The answer my friend, pops up to tell you when someone drops a file in your Drop Box!
Well, us, really.
Since I never felt comfortable telling people to run Apache as their user (which is giving a web server read-write privileges to everything you have those privileges for!) I’ve been searching for another way to poll iTunes for info and send commands to it via a web interface, because the www user (Apache and PHP) can’t do it directly through AppleScript.
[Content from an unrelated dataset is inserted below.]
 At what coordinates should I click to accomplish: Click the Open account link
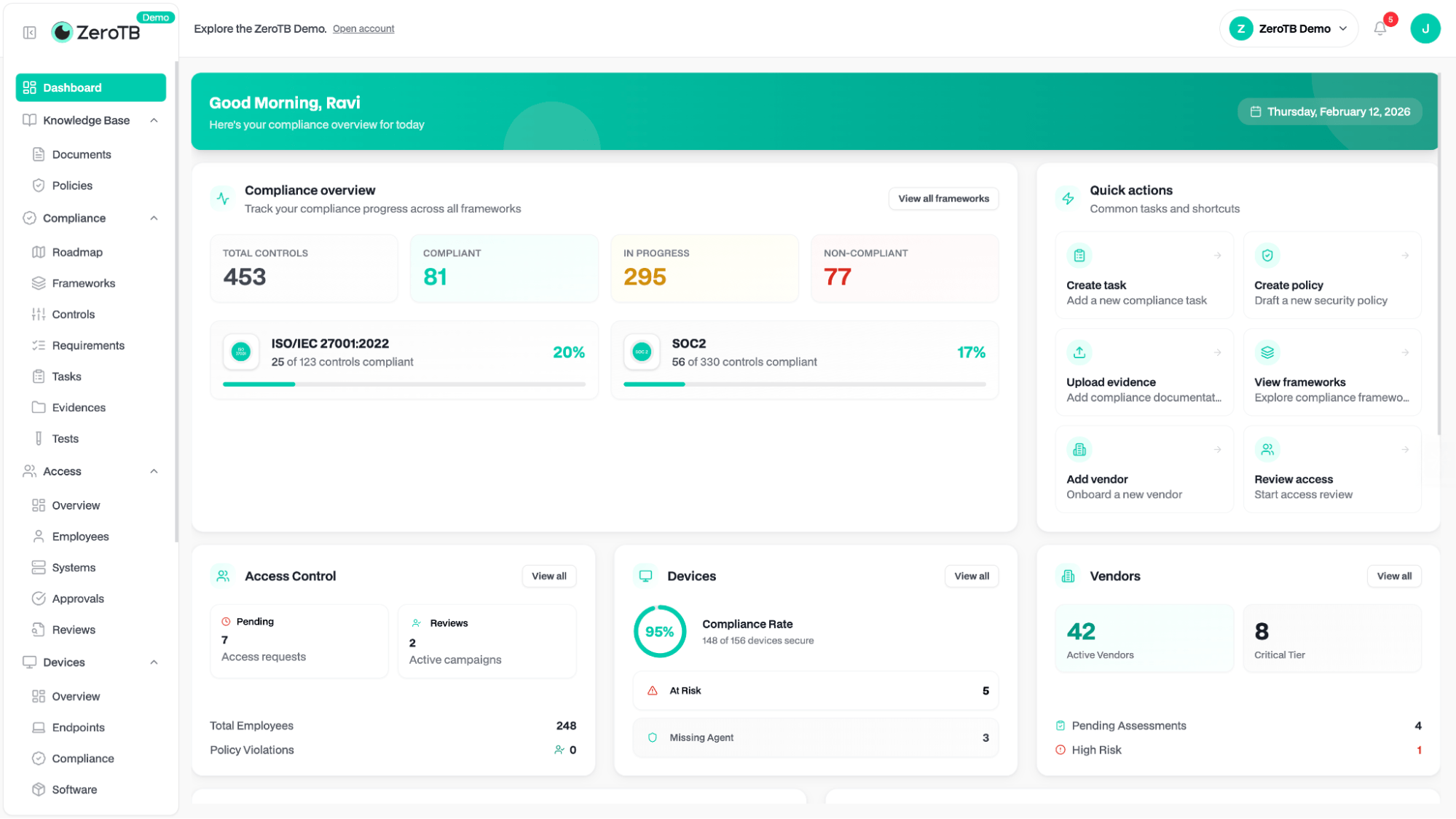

In searching for a solution, I found
Brian D. Foy’s excellent article MacDevCenter.com — Build an iTunes Remote Control on using a shell daemon to read a temp file and pass what it finds to osascript. I tried out his scripts, but (under 10.4, at least) the daemon script’s process name is bash, making the companion script used to kill it worthless. So I says to myself, “Self, looks like you’re gonna be learning some Perl.”
Wrong. I’m lazy, I admit it. But I have a very good reason to make this project easier: Folder Actions. A daemon that already runs and performs any AppleScript you can write based on the conditions you give it.
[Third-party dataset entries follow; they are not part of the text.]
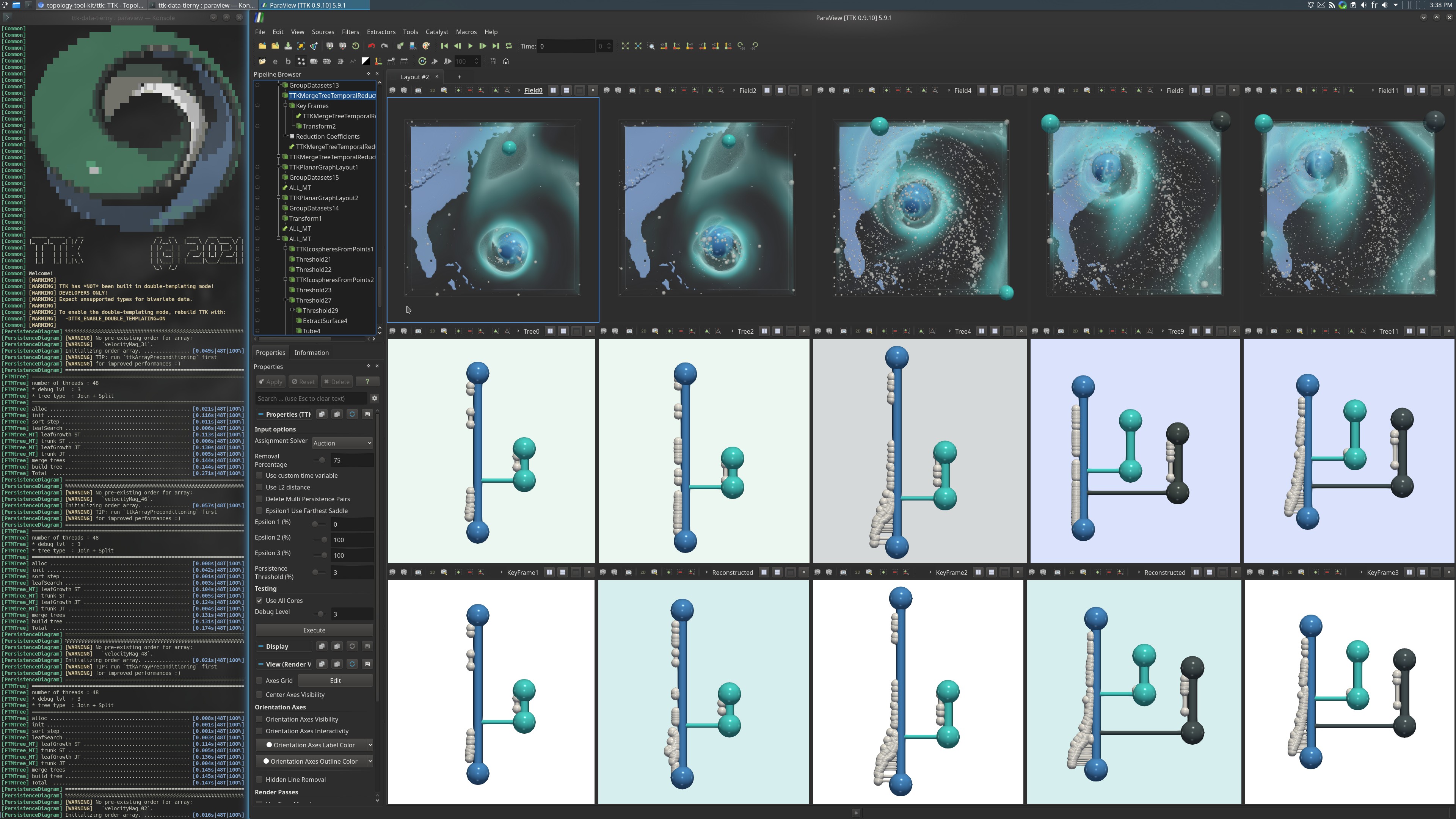1456x819 pixels.
Task: Click the Open file toolbar icon
Action: click(262, 46)
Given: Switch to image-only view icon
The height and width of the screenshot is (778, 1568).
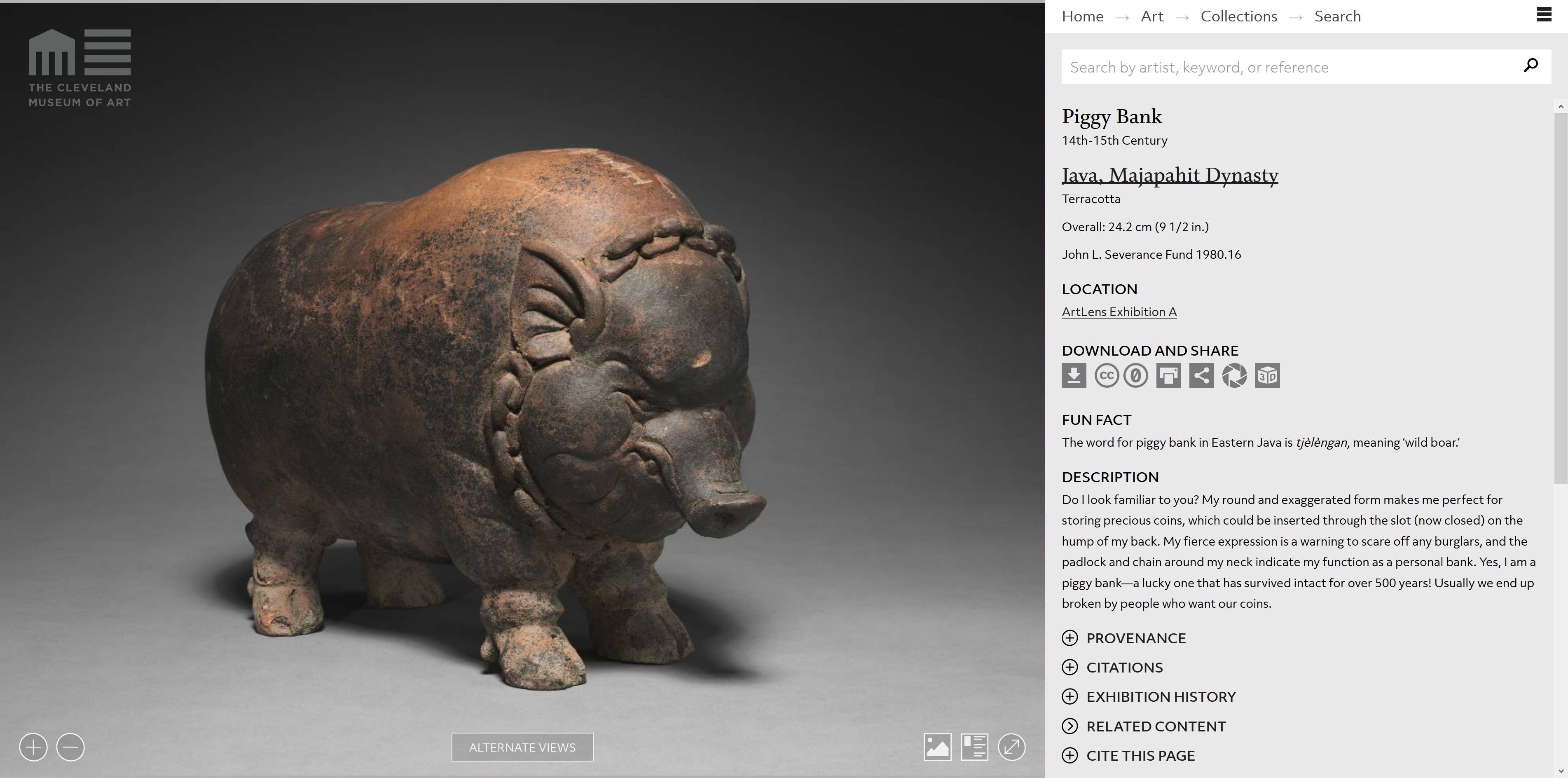Looking at the screenshot, I should pyautogui.click(x=937, y=747).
What now? I’ll tell you what now.
- Scrap the PHP “exec(osascript)” from the current package.
- Write “tempnam()” routines for the control input that write commands to a file. The file name will include the user name (taken from iTunesDSr “pwd”) so the next step can use it properly.
- Write a Folder Actions script that runs when a file pops up in the tmp directory. If it’s an appropriately named file, it will read it and pass the commands to iTunes.
- If possible, use this same Folder Action to write a file containing iTunes current info, another file for all playlist names, perhaps another with current playlist track names. If not, write a companion, stay-open AppleScript app that can.
The hard part, perhaps even a sticking point, will be timing these scripts so they fire when needed, but not after the next step in another script has passed. In first tests, the PHP tempnam() routine must sleep() for 2 seconds to give Folder Actions a chance to see the file.
Given that, this method will be more sluggish than what I wanted it to be. But if it keeps some a-hole, or some worm from reading your user files (or worse), it’s well worth the inconvenience.
Thanks to brian d foy for correcting my mistake on citing his Perl article (MacDevCenter.com — Controlling iTunes with Perl) and for pointing out the Perl extension Mac::AppleScript (Mac::AppleScript – Perl extension to execute applescript commands on OS X – search.cpan.org). If this project interests you I suggest you check it out.